From here on, G-d simply plays with Pharaoh. We no longer see the word KBDכבד in reference to the Egyptian monarch, merely G-d doing his ChZKחזק number. He does this both to humiliate Pharaoh and – in so doing – to agrandize Himself to an Israelite nation sorely in need of spiritual re-tooling before their redemption.
Pharaoh makes an utter fool of himself and demonstrates the pinnacle of his vacillating, indecisive personality – just as his servants have read him the riot act – in four sequential verses (Exodus 10:8-1l)
ויושב את משה ואת אהרון אל פרעה ויאמר אלהם לכו עבדו את ה אלהיכם מי ומי ההלכים
ויאמר משה בנערינו ובזקנינו נלך בבנינו ובבנותנו בצאננו ובבקרנו נלך כי חג ה לנו
ויאמר אלהם יהי כן ה עמכם כאשר אשלח אתכם ואת טפכם ראו כי רעה נגד פניכם.
לא כן לכו נא הגברים ןעבדו את ה כי אתה אתם מבקשים ויגרש אתם מאת פני פרעה.
- [Thereupon,] Moses and Aaron were brought back to Pharaoh, and he said to them, “Go, worship the Lord your God. Who and who are going?”
- Moses said, “With our youth and with our elders we will go, with our sons and with our daughters, with our flocks and with our cattle we will go, for it is a festival of the Lord to us.”
- So he [Pharaoh]said to them, “So may the Lord be with you, just as I will let you and your young children out. See that evil is before your faces.
- Not so; let the men go nowand worship the Lord, for that is what you request. And he chased them out from before Pharaoh.
Notice the flip-flopping – hardly the mark of real confidence and power.
What is emerging from the text is that Pharaoh is arrogating for himself the characteristics and entitlements that belong only to the Almighty. G-d indeed has the right to demand כבוד from humankind, because G-d is beyond ego and hubris. By honoring G-d we acknowledge our own diminutiveness. (In fact, the only other party we are told to honor is our parents, and for similar reasons. They, too, are our creators, hence, ultimately, they are entitled to כבוד. As we are instructed in the Ten Commandments to “honor (כבד) your father and your mother …”
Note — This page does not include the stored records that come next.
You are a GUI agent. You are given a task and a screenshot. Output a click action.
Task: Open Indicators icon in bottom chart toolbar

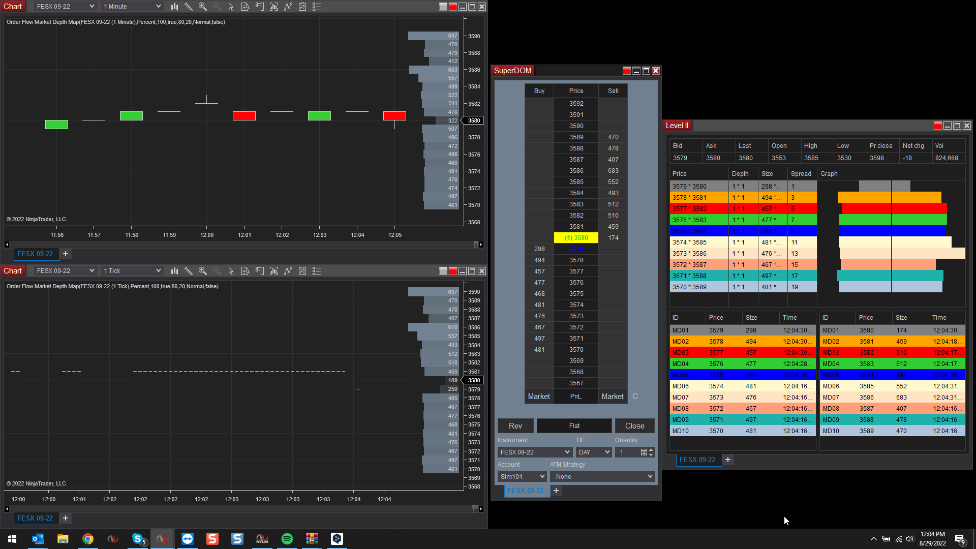pos(288,271)
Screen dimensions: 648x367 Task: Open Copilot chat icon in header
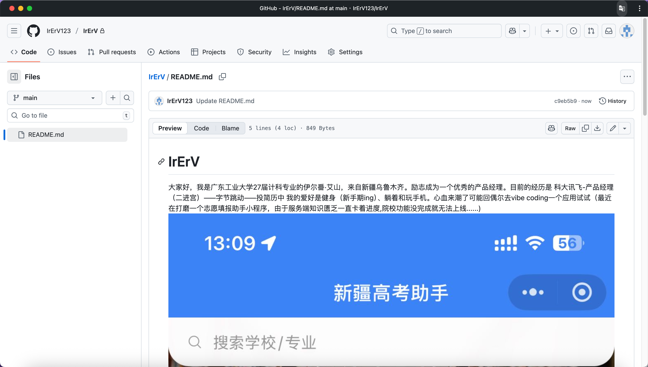(512, 31)
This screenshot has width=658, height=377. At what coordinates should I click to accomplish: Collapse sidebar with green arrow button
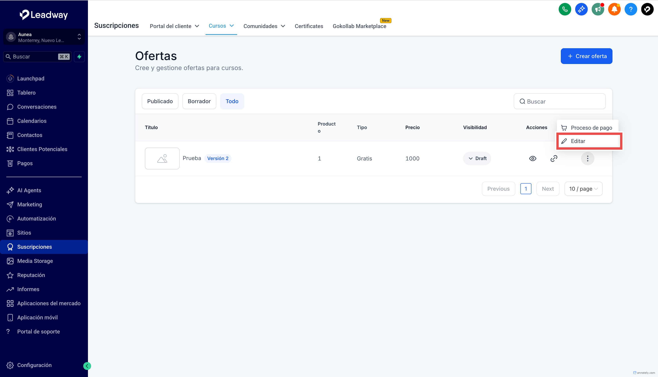[x=87, y=366]
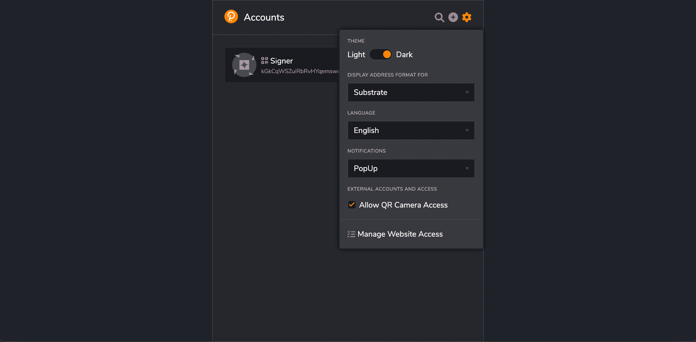
Task: Switch theme to Light mode
Action: (x=356, y=54)
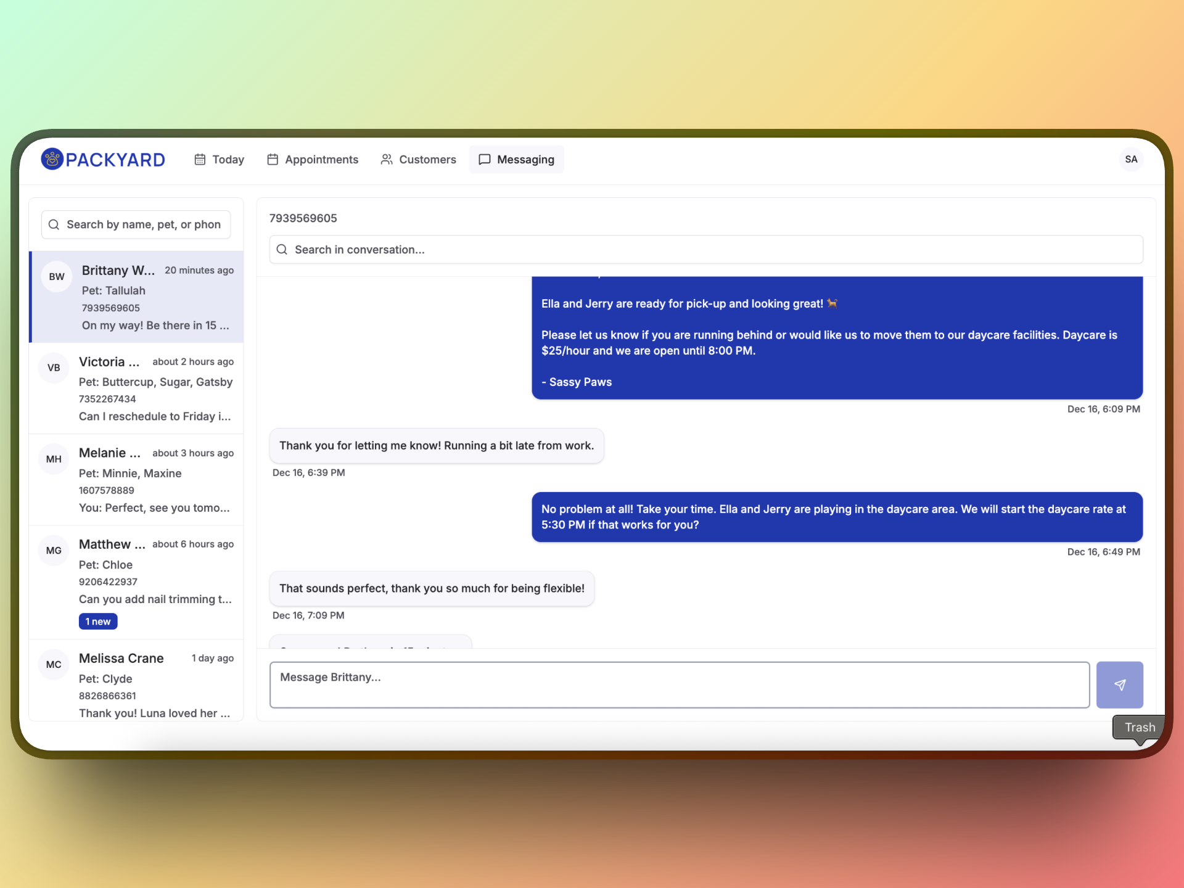The image size is (1184, 888).
Task: Click the Packyard paw logo icon
Action: [x=52, y=159]
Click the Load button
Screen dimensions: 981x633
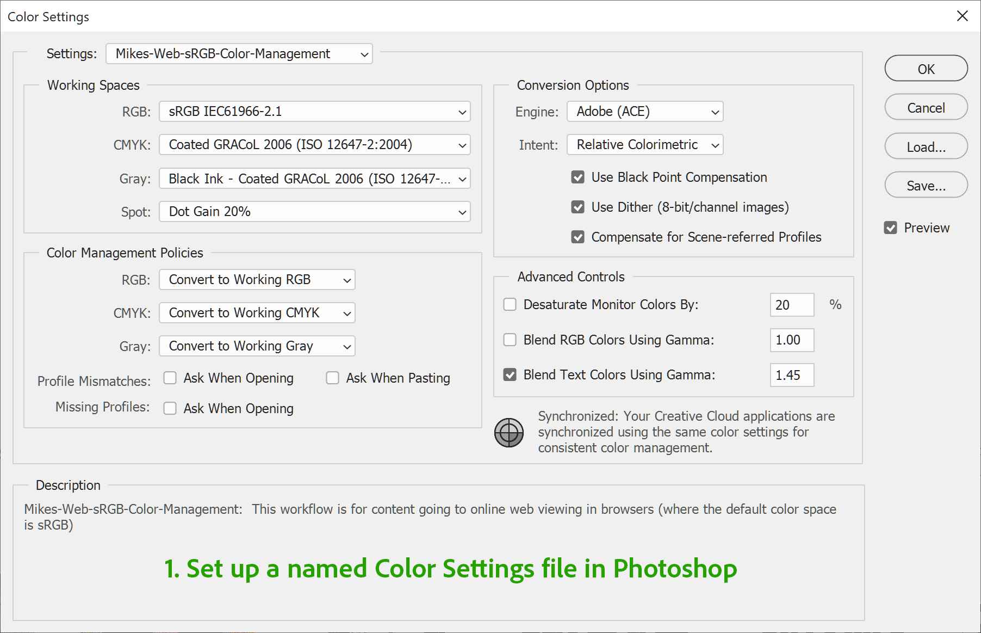click(926, 146)
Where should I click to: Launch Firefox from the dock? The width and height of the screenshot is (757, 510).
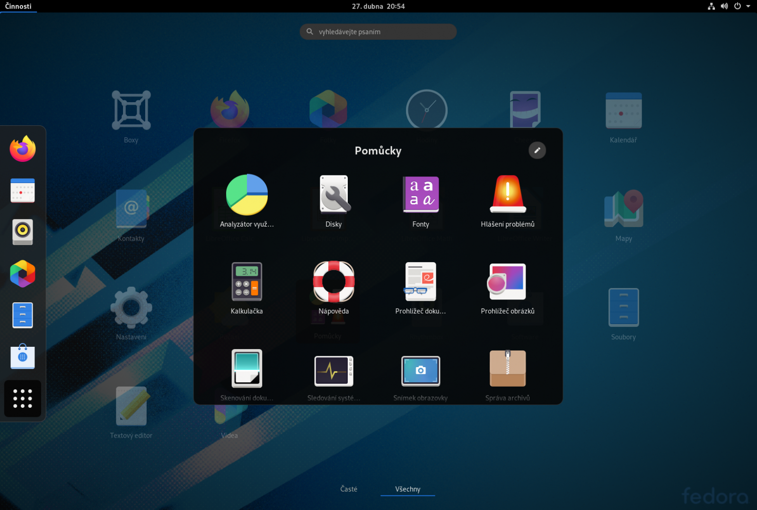[23, 149]

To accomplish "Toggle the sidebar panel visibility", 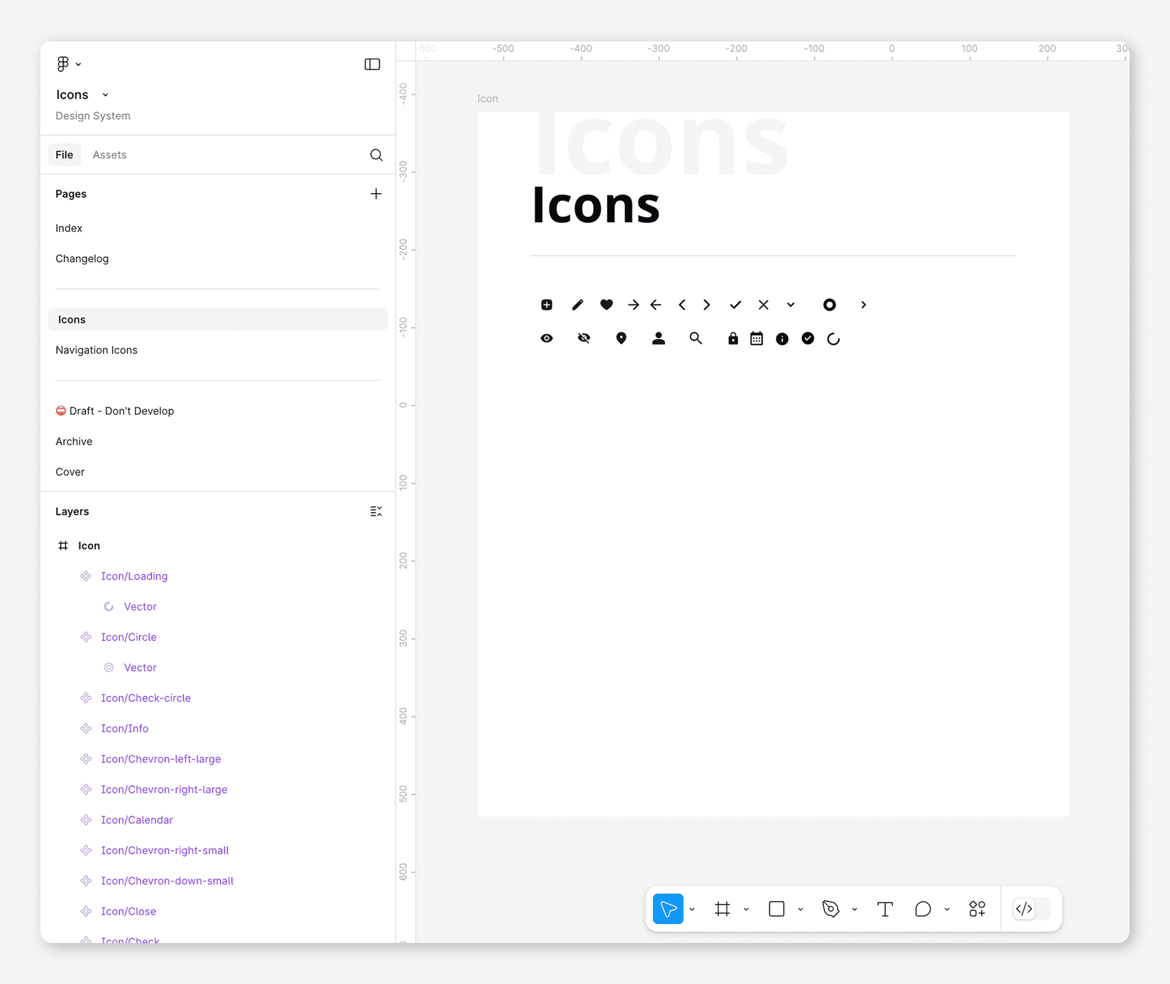I will [x=372, y=64].
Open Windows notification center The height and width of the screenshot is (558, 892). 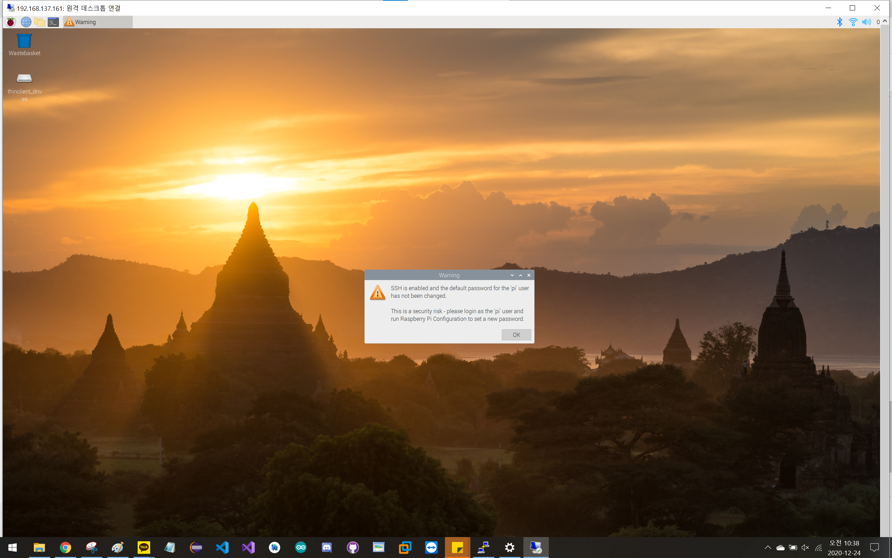click(874, 547)
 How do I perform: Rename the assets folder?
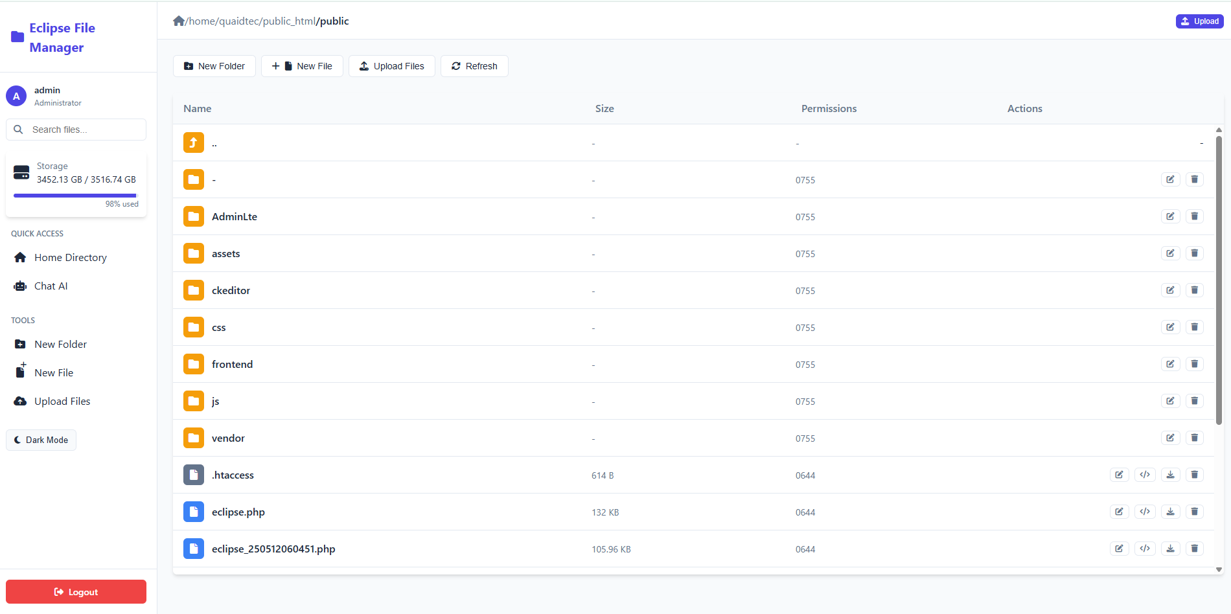point(1170,253)
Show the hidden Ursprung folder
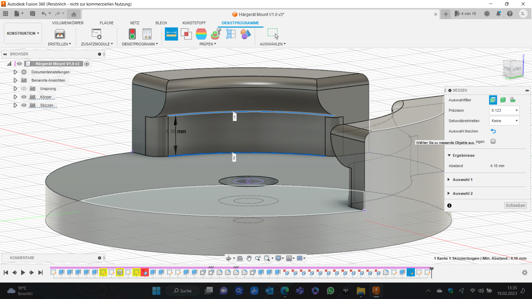 24,89
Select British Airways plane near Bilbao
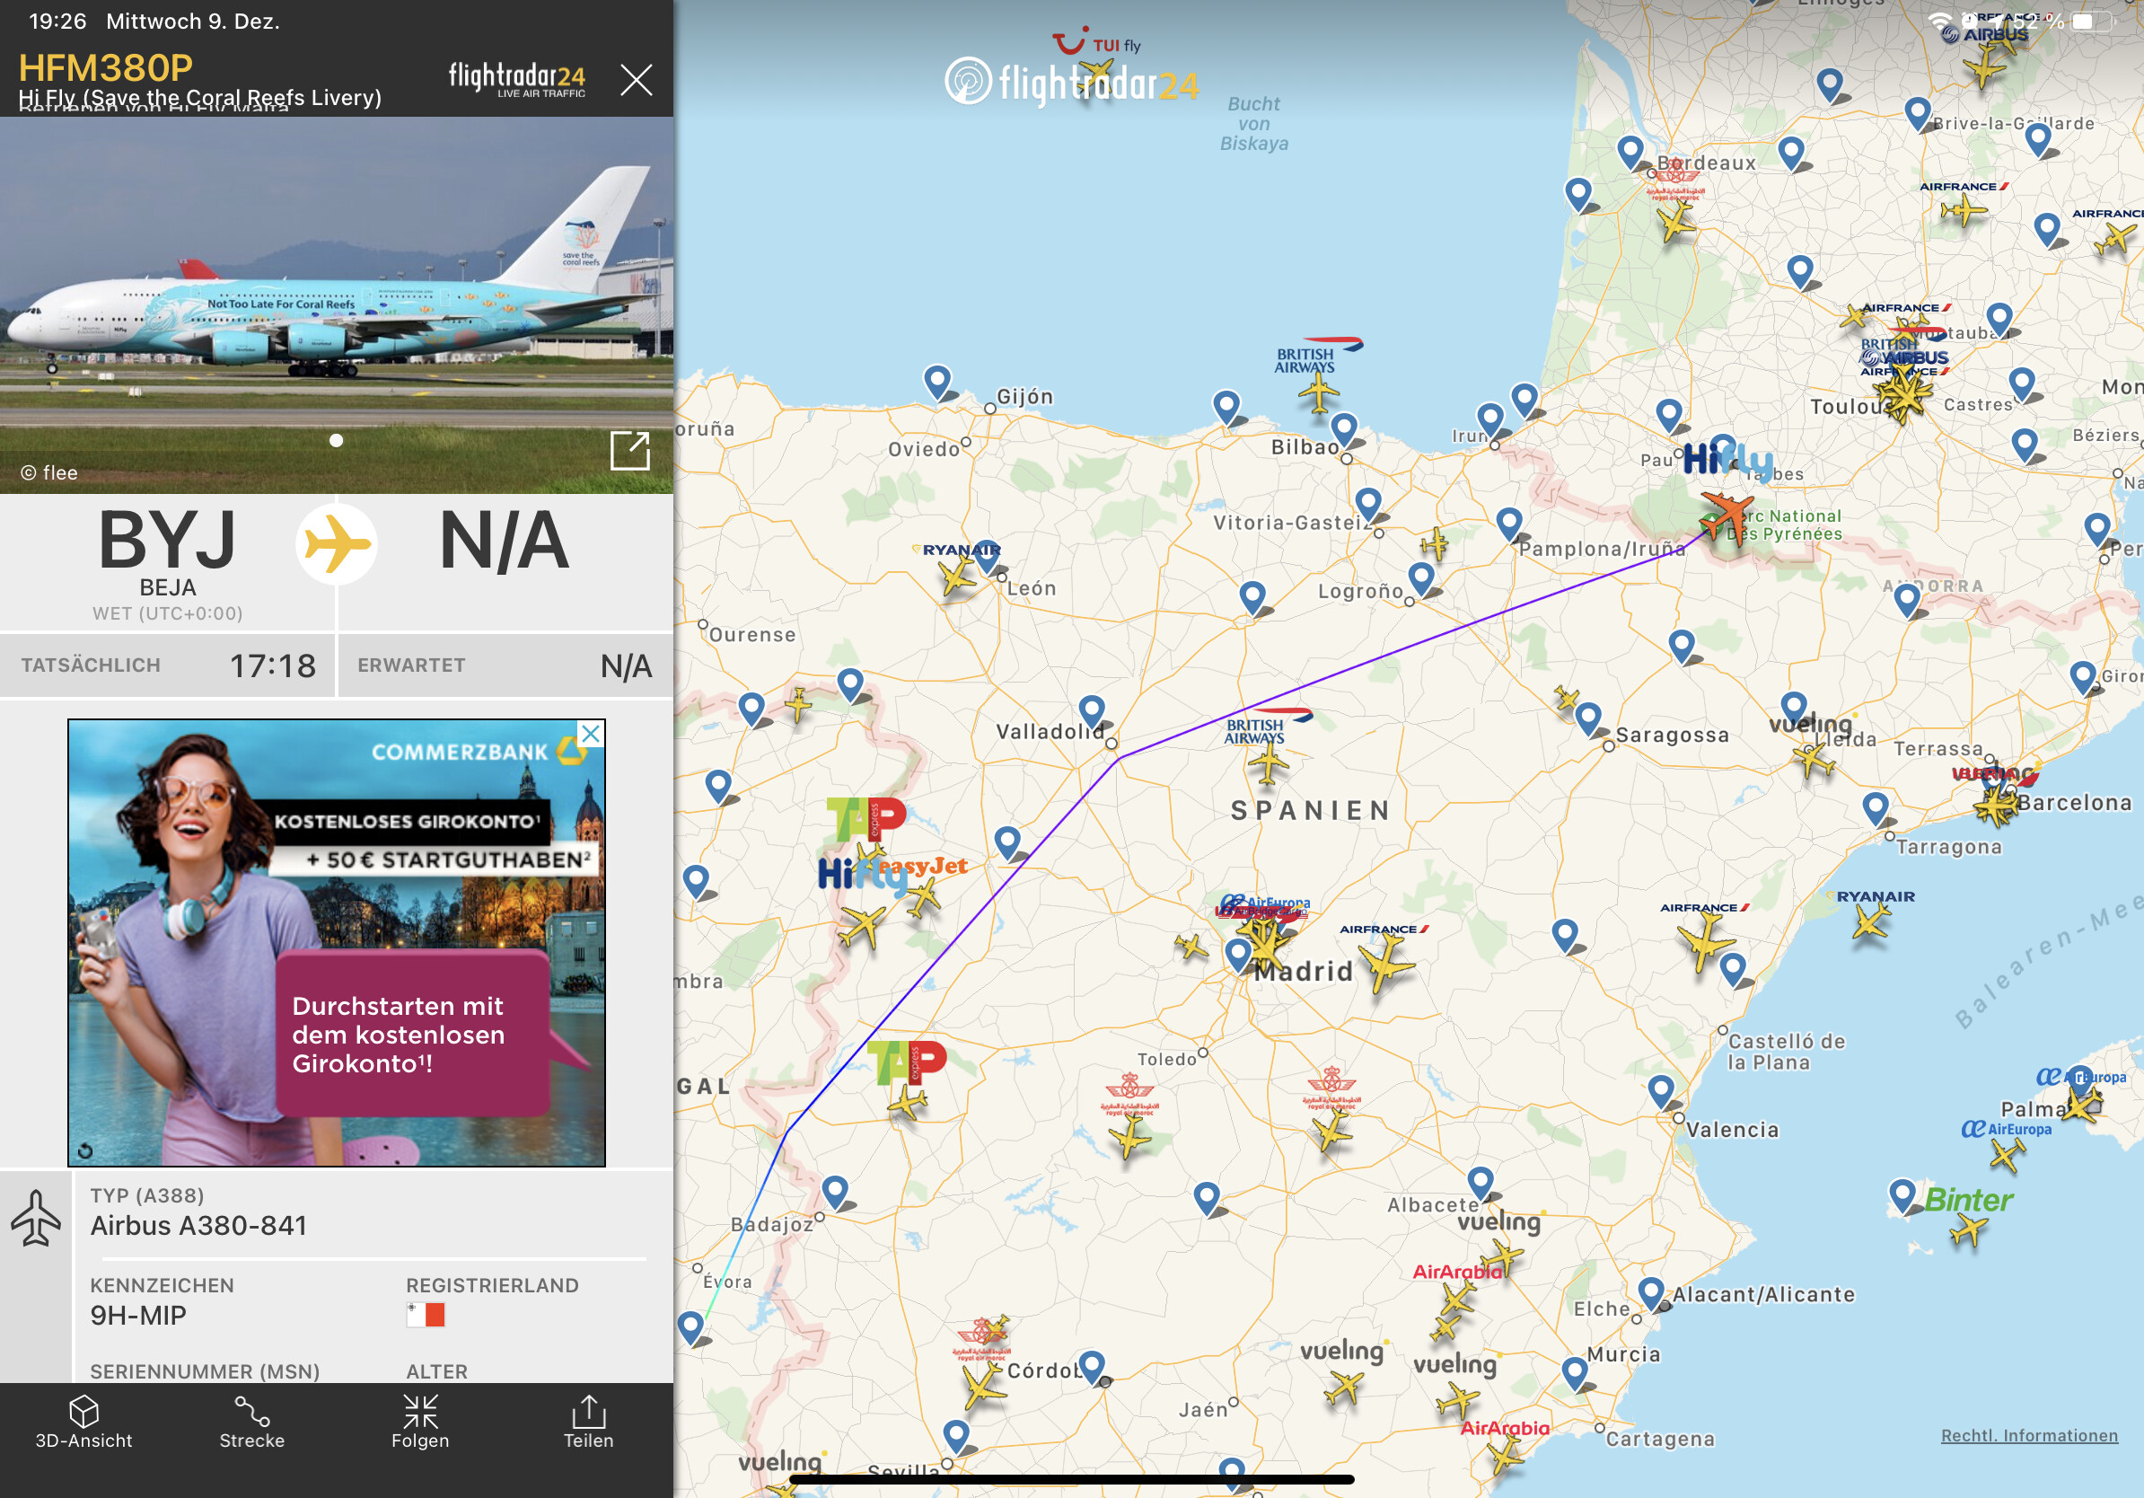 (1318, 391)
Pharaoh further arrogates the right to behave like Elo-him when he says to Moses after the plague of darkness; ויאמר לו פרעה לך מעלי השמר לך אל תוסף ראות פני כי ביום ראתך פני תמות “Go away from me! Beware! You shall no longer see my face, for on the day that you see my face, you shall die!” (10:28). These sentiments are virtually identical to what G-d later says to Moses; “You cannot see my face: for no man shall see me and live” ויאמר לא תוכל לראת את פני כי לא יראני האדם וחי (33:20) <Thank you Prof. Melissa Raphael for adding this last point>
Once the plagues are over and the Israelites have left the borders of Egypt, the KBDכבד reappears. Only this time it is G-d who uses the term in self-reference; ואכבדה בפרעה ובכל חילו – And I will be KBDכבד in Pharaoh and his entire army(Exodus 14:4 and again in verse 17). And finally, yet again in verse 18; וידעו מצרים כי אני ה בהכבדי בפרעה ברכבו ובפרשיו– And the Egyptians shall know that I am the Lord, when I will be honored (כבד) through Pharaoh, through his chariots, and through his horsemen.
We have come full circle. The supercilious king who attempts to camouflage his insecurity and weakness with tough words and recalcitrance has his ultimate degradation, while G-d the Almighty rightfully claims the KBDכבד – the glory and respect to which no human being is entitled.
Perhaps this should serve as a lesson to the legions of kavod-seekers (honor seekers) for whom their names cannot appear often enough or large enough; who cannot be honored at enough dinners, feted at enough testimonials, showered with enough glorious adjectives by fawning fund raisers, blizzarded with enough blessings by greedy religious ‘leaders’. Do they realize how silly they look? How the whole world knows they are merely buying the sanctimonious encomiums of sycophants?